O outro lado da moeda é, se organizações estão fazendo análises e usando dados que introduzem vieses na análise, muito da política pública que é desenvolvida poderia incluir esses vieses, mesmo sem saber. Não estou sugerindo que seja proposital, estou sugerindo que é possível. Precisamos ser cuidadosos sobre as análises que estamos fazendo, a qualidade dos dados que estamos usando, sobre a procedência dos dados. Precisamos estar cientes dessas coisas.

Quais são os papéis dos diferentes atores, governo, academia, sociedade civil, setor privado e as próprias comunidades na abordagem do viés em dados e políticas?

Tudo isso é bastante novo e ainda está sendo descoberto. Mas o governo é bom em regulamentação e elaboração de políticas públicas. Acho que o grande trabalho para identificar soluções para mitigar o viés nos dados vai acontecer na academia. Sobre comunidades e organizações comunitárias, são elas que sofrerão o impacto final do enviesamento dos dados, portanto, devem fazer parte do processo, para que possam dizer: “É assim que sua política tem nos impactado”, participando da conversa com o governo e a academia. O setor privado também desempenha um papel nisso, porque gerencia muitos dados. Organizações podem trazer o setor privado para a conversa.

Conhecemos recentemente o LabJaca , uma organização nova da favela do Jacarezinho, no Rio de Janeiro, que busca empoderar a comunidade para gerar dados, uma vez que os dados oficiais são cegos para muitos dos problemas que comunidades vulneráveis enfrentam.

Empoderamento com dados

Segundo o IBGE, há 37 mil pessoas morando no Jacarezinho, enquanto a comunidade estima haver mais de 90 mil moradores. “Como políticas públicas pautadas para 37 mil pessoas vão incidir de maneira condizente com realidade do território?", questiona Thiago Nascimento, um dos seis empreendedores à frente do LabJaca. A iniciativa gera dados de forma participativa e transforma em conteúdo de vídeo. Após concluir um financiamento coletivo, está investigando o impacto socioeconômico da Covid-19 no Jacarezinho e os caminhos pelos quais a comunidade se e reestruturou.

Isso é muito animador.
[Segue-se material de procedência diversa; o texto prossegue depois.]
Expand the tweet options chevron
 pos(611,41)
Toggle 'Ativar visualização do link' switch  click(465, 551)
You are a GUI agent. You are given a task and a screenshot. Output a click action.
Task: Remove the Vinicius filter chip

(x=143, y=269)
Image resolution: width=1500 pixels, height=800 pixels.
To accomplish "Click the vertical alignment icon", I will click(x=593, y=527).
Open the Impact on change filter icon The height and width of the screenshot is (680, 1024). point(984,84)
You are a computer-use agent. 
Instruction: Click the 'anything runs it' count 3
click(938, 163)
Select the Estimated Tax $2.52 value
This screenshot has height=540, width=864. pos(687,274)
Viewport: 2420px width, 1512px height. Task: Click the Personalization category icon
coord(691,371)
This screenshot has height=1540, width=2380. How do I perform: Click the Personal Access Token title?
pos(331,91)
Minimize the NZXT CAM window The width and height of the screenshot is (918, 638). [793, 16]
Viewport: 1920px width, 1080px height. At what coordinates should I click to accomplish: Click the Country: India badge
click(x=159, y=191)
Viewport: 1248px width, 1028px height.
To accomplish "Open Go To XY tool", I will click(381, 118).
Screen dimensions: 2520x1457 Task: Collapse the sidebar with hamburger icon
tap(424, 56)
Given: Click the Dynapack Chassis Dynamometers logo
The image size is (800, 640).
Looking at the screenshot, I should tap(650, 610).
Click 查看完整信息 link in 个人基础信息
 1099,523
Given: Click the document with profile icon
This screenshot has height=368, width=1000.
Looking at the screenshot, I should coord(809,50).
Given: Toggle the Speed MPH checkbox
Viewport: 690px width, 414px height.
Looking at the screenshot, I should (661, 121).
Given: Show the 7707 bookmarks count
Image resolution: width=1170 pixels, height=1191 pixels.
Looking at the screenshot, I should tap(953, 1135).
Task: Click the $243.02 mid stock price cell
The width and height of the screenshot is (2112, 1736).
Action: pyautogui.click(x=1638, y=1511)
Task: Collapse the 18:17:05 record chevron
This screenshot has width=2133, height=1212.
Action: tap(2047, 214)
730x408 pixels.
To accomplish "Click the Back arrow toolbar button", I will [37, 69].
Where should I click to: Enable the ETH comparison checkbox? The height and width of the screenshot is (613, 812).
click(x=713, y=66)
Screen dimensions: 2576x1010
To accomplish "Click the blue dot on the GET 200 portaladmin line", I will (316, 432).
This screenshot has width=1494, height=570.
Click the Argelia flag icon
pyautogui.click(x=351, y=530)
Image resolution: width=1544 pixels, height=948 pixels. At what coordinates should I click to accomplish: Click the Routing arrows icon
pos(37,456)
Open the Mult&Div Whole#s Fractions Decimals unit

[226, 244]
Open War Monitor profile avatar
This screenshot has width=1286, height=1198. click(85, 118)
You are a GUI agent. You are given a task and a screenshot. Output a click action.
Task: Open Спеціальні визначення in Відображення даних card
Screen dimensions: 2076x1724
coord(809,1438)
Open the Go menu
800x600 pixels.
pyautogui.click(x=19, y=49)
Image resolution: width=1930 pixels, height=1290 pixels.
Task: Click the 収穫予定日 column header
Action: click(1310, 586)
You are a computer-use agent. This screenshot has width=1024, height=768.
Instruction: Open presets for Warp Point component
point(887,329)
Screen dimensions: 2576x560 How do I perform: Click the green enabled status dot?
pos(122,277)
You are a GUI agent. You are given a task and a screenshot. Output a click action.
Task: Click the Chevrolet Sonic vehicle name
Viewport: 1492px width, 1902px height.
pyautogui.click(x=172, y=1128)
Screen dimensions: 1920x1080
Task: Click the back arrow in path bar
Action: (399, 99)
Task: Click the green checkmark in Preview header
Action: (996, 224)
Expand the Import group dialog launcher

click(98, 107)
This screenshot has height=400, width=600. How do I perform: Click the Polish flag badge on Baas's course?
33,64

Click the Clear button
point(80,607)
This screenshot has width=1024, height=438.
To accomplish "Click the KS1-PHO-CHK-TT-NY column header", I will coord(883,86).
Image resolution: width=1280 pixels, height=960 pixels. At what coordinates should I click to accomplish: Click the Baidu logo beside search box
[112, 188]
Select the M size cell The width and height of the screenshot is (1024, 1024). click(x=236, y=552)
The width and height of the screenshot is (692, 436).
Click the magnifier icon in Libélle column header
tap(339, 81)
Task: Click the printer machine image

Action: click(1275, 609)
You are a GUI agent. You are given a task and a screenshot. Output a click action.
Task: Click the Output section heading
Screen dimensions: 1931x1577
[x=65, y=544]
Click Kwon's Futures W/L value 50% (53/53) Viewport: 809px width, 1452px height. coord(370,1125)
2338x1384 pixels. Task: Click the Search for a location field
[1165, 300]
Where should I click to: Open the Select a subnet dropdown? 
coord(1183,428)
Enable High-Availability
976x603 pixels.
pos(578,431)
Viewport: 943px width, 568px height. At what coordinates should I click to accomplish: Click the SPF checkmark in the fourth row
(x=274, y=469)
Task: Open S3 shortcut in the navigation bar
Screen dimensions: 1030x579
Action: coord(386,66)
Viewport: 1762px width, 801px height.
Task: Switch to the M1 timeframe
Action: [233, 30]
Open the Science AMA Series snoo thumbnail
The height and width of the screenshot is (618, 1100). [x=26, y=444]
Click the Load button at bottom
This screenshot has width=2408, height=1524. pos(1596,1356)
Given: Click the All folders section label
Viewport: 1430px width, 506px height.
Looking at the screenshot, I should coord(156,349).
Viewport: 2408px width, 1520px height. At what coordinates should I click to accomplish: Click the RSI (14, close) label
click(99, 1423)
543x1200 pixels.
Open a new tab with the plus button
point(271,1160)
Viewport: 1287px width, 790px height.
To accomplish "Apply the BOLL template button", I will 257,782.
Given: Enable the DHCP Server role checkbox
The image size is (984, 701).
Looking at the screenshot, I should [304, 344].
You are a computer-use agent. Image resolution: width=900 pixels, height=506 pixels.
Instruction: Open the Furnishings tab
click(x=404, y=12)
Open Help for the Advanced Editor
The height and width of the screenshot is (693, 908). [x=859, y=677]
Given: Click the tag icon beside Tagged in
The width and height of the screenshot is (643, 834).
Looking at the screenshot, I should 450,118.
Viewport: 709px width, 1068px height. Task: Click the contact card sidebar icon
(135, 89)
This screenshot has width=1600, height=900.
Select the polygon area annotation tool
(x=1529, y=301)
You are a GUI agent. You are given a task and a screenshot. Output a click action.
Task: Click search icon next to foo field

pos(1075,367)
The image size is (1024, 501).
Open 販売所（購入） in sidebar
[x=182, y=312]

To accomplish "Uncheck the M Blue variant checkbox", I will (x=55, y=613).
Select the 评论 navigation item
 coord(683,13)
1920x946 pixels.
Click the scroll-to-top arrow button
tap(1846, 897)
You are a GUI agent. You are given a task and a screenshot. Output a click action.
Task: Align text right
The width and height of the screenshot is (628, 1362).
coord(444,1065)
Eu acho que os EUA têm o mesmo problema, os governos não entendem realmente o que está acontecendo nessas comunidades, porque há uma desconfiança entre algumas dessas comunidades locais e o governo de tal forma que o compartilhamento de dados quase não existe. E é a razão pela qual nos Estados Unidos, após a escalada da Covid-19 em fevereiro e março, o governo federal demorou cerca de 5 a 6 meses para perceber que a Covid-19 estava tendo um efeito adverso sem precedentes na população negra e parda em comunidades de baixa renda em vez de outras comunidades. Por que demorou tanto para eles descobrirem isso? Foi porque eles não tinham os dados dessas comunidades. Organizações como essa [LabJaca] são as que devem ser impulsionadas.

No WRI, quais são os principais desafios do Data Lab?

Da forma como o WRI é estruturado, os escritórios internacionais e os escritórios dos programas são as partes que estão fazendo o trabalho no chão, engajando e construindo relacionamentos dentro de suas respectivas regiões e países. O desafio é garantir que o Data Lab esteja fortemente conectado a todos os programas em todos os escritórios, mesmo que suas necessidades sejam diferentes. O que tento fazer é encontrar a demanda comum a todos. Uma delas é garantir o acesso aos dados, que todos possam obter dados, usá-los, entendê-los e compartilhá-los. A segunda necessidade é identificar conjuntos de dados de alto valor que sejam úteis e que não introduzem vieses nas análises. Discutimos como garantir que os dados sejam imparciais para que a análise seja direta e bem-sucedida. Este é o desafio: garantir que tenhamos capacidade consistente.